Fordem told the utilities committee last week “hundreds of miles of existing rights of ways” will be “the path of least resistance for hundreds of 200-foot towers permanently scarring our campgrounds, our hiking trails, our sacred cultural preserves, endangered wildlife habitat, dark night skies and more.”

“Nothing,” she said, “will be protected.” 

Bill sails through, despite opposition

The bill also sought to codify a settlement reached last year between the state’s three largest investor-owned public utilities – Pacific Gas and Electric, Southern California Edison and San Diego Gas and Electric —  and some environmentalists and clean-energy groups.  The settlement called for changes to the way the California Public Utilities Commission and other agencies issue permits for electrical transmission lines.

That was another point of contention at Wednesday’s hearing. Environmental groups — and Allen — said they leery of the way the measure was written that they said would give environmental reviews a rubber stamp.

The original version of the bill would have made the utilities commission the lead CEQA permitting agency for electrical grid infrastructure projects. The commission would be required to conduct reviews within 270 days, which Garcia’s office says would shave up to two years off the process.

And instead of having other state and local agencies conduct separate CEQA reviews for the entire length of a powerline project, they’d only be obligated to conduct a review for the portion that crosses their jurisdictions. Garcia’s office said that would eliminate up to three years of delays. 

Visitors walk among a field of flowers at Anza-Borrego Desert State Park in San Diego County on March 28, 2024. | Credit: Robert Hanashiro, USA Today Network via Reuters

Garcia told CalMatters after Wednesday’s hearing that while the parties agreed Wednesday to continue to negotiate codifying the settlement, the CEQA provisions were all removed, ending any hope of reforms for the year.

“It seemed like the position of, ‘Hell no.

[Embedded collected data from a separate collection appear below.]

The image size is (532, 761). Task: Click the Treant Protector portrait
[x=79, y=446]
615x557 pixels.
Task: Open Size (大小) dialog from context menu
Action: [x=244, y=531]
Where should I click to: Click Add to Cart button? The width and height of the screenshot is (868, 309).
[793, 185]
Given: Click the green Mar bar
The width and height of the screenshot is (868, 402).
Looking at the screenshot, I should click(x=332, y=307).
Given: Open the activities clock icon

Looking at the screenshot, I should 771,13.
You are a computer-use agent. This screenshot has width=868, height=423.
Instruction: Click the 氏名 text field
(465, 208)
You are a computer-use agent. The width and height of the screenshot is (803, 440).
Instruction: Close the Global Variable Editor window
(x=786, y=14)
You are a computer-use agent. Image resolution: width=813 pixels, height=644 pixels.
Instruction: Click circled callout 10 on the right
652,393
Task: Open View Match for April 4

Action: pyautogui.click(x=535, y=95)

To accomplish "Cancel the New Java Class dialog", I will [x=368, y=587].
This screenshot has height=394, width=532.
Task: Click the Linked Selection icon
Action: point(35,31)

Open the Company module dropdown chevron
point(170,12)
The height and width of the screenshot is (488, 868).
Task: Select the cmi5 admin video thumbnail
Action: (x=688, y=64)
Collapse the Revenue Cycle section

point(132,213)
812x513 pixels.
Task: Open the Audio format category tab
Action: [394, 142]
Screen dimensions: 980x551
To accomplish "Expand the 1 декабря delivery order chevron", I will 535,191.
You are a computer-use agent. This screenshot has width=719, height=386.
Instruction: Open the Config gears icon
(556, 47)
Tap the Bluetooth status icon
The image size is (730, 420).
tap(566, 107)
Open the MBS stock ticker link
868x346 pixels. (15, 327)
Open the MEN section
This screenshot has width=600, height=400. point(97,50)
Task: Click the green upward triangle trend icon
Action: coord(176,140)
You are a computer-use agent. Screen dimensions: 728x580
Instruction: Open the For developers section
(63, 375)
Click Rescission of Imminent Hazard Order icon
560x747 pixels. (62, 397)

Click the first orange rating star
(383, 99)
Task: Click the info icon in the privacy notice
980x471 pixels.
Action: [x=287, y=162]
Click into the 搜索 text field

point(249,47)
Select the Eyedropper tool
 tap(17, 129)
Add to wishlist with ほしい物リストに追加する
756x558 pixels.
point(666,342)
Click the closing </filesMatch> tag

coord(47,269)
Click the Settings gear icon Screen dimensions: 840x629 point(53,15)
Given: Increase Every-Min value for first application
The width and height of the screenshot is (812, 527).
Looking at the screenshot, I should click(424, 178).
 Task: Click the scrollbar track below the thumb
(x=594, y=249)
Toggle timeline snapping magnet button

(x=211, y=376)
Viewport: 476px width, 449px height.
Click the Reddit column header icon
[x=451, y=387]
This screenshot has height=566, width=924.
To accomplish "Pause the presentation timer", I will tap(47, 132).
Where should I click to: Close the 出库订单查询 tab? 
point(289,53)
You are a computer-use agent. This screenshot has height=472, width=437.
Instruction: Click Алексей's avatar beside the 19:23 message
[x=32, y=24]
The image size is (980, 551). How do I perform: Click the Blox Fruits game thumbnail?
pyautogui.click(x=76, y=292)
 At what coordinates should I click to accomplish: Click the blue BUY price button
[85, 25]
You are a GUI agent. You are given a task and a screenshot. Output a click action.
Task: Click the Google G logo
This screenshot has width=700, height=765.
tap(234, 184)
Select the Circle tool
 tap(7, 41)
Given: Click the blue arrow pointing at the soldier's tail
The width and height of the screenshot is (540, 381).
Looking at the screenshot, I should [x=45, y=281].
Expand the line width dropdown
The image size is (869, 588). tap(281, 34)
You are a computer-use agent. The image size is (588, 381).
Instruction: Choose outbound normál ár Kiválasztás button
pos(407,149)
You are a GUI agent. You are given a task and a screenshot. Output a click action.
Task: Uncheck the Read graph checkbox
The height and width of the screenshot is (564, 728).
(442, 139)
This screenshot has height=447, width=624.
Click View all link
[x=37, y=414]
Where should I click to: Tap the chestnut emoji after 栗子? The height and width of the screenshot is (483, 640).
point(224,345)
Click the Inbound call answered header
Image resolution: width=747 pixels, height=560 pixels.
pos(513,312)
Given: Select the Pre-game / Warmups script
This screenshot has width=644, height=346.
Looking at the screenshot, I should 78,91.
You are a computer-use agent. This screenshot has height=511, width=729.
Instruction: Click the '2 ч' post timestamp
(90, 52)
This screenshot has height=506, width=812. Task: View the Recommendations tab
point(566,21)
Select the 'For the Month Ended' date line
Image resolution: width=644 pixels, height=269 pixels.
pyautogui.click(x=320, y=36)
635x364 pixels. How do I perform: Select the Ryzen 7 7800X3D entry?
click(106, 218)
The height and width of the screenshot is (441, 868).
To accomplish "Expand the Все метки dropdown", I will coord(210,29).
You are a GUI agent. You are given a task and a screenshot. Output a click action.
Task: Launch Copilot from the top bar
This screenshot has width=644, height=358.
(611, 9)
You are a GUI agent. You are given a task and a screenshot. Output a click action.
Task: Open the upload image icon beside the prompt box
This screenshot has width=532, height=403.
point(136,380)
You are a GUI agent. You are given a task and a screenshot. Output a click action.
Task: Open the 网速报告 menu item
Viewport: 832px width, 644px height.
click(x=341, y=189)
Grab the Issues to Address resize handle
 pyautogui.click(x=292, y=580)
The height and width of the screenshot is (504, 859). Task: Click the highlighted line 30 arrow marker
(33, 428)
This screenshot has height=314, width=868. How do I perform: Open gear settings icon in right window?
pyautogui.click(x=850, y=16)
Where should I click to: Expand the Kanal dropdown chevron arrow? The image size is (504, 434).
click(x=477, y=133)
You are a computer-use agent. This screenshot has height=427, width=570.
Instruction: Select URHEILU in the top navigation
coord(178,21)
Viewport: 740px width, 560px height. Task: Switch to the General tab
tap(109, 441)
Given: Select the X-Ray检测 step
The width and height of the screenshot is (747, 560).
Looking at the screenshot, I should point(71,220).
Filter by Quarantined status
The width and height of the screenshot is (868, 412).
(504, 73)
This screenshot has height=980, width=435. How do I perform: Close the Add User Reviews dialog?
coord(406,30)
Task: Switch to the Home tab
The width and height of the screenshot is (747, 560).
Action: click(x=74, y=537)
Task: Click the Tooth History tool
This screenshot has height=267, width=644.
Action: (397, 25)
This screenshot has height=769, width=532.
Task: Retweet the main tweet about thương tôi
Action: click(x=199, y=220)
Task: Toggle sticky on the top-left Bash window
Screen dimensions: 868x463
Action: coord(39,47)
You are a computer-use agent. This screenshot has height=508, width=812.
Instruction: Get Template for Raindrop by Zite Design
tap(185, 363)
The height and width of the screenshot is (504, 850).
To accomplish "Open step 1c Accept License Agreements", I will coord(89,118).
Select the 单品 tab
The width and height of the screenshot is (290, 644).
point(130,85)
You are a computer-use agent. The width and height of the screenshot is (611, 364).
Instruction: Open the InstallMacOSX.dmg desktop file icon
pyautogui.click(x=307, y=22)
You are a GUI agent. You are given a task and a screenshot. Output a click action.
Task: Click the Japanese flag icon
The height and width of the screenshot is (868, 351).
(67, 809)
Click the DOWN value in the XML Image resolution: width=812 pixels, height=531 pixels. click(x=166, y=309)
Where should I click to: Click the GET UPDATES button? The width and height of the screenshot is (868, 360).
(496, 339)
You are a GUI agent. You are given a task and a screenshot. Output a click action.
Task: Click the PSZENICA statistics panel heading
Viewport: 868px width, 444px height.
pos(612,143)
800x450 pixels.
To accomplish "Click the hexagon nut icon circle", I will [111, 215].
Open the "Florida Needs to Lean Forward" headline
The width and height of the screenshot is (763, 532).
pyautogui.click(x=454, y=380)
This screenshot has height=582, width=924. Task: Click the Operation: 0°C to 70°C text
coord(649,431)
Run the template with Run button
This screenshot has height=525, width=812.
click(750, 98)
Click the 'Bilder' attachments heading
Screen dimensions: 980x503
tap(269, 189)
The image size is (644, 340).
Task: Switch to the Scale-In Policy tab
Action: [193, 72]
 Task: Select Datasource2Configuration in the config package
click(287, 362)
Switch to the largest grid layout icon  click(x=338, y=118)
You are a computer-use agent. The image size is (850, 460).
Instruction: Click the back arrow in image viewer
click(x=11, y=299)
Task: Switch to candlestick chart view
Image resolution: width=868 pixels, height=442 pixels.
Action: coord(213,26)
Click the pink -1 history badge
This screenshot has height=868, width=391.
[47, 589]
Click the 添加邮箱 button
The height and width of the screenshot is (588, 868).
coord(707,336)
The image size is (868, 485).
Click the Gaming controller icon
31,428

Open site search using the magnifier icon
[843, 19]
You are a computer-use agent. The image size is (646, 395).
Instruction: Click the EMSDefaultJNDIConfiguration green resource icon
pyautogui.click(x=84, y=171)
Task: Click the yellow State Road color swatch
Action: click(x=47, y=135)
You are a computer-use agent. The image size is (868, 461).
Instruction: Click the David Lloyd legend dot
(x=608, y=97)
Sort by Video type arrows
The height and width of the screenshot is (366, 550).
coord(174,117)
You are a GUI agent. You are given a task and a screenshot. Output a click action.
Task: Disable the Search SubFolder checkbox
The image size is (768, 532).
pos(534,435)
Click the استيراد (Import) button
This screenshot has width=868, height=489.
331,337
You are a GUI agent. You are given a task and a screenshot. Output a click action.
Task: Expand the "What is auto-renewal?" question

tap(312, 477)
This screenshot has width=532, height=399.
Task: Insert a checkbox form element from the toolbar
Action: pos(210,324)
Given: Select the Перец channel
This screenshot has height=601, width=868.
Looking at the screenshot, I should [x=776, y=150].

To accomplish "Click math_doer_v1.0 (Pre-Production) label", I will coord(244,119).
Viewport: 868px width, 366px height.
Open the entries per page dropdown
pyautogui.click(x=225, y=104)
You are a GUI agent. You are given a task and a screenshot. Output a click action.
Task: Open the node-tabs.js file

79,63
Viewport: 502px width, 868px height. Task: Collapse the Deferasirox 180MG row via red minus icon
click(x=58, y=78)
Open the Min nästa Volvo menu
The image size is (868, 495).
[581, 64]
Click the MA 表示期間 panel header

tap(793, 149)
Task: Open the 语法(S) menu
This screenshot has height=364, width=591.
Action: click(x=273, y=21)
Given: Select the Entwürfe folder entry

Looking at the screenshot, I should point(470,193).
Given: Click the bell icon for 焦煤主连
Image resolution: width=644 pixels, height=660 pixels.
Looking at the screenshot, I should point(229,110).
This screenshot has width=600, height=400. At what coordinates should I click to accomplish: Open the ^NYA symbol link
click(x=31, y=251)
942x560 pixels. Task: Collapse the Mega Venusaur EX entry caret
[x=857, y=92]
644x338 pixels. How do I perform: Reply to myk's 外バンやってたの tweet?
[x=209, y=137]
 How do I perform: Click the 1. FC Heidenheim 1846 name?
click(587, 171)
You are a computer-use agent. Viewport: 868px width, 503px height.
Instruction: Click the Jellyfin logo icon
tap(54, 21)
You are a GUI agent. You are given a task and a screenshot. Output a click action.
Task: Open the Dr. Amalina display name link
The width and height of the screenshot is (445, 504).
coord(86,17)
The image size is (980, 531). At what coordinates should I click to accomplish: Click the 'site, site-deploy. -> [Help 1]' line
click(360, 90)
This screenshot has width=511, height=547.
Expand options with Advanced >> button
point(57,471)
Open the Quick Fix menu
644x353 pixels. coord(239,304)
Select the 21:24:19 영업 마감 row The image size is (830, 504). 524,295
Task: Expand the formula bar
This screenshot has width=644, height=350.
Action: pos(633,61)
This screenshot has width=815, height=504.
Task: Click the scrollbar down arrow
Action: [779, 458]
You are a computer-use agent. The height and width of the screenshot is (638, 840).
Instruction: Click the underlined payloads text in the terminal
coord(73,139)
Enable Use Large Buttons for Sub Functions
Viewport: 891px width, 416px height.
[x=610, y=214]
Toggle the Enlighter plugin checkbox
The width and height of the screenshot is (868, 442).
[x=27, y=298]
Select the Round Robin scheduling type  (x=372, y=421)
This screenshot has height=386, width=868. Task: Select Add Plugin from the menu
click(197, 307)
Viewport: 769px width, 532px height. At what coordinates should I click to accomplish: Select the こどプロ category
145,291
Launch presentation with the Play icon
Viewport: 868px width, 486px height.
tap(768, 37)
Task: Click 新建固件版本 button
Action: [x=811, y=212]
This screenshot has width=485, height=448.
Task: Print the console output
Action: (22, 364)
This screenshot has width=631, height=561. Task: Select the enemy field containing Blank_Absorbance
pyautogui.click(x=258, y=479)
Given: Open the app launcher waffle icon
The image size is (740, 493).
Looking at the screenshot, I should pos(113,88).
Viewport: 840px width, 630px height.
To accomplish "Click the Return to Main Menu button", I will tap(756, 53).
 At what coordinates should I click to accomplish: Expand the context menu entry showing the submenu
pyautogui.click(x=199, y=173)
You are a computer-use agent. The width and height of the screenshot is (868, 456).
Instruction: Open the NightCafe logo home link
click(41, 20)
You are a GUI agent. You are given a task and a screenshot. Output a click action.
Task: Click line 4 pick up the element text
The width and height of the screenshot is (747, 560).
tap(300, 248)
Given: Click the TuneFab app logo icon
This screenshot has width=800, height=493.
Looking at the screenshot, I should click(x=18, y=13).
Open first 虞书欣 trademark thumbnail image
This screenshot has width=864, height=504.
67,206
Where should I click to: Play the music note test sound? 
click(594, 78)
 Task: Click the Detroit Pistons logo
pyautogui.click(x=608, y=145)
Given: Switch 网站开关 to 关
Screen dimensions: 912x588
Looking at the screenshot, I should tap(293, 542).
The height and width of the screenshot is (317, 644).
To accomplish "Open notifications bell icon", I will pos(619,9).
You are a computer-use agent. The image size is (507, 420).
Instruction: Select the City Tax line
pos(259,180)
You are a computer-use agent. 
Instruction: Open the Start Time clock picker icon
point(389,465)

Not there. Not ever’ set us back,” Garcia said. 

The state’s major utilities companies argued that reforms are critical to meeting the state’s clean-energy goals.

“If we are truly in a climate crisis, then we need to behave as if we are in one,” San Diego Gas & Electric’s Erica Martin told the committee last week. “The existing process for approval to construct electric infrastructure is duplicative, lengthy and costly.”

Those arguments gave the bill momentum before Wednesday’s tense hearing.

It sailed through the Assembly this spring with only one lawmaker, San Ramon Democratic Assemblymember Rebecca Bauer-Kahan, voting “no,” according to the Digital Democracy database. She declined to comment, according to her spokesperson. 

The Senate utilities and energy committee also passed the bill last week without anyone voting against it. The committee’s Democratic chairperson, Sen. Steven Bradford of Inglewood, said his experience working for a utility informed his vote. 

State Sen. Steven Bradford speaks during a Q-and-A session at the State of Black California Tour at Crawford High School in San Diego on June 15, 2024. | Credit: Kristian Carreon for CalMatters

He’s a former public affairs manager for Southern California Edison, and he said he saw environmental groups support an energy project only to be “absolutely opposed” to building the transmission lines. He said he saw the same thing happen to a San Diego Gas & Electric project.

“Both of those projects were delayed almost five years and added billions of dollars to the cost,” Bradford told the committee. “At the same time, we set all these arbitrary goals of when we’re going to have this renewable power, but we’re failing to build the infrastructure that’s necessary to deliver the power where it’s needed.”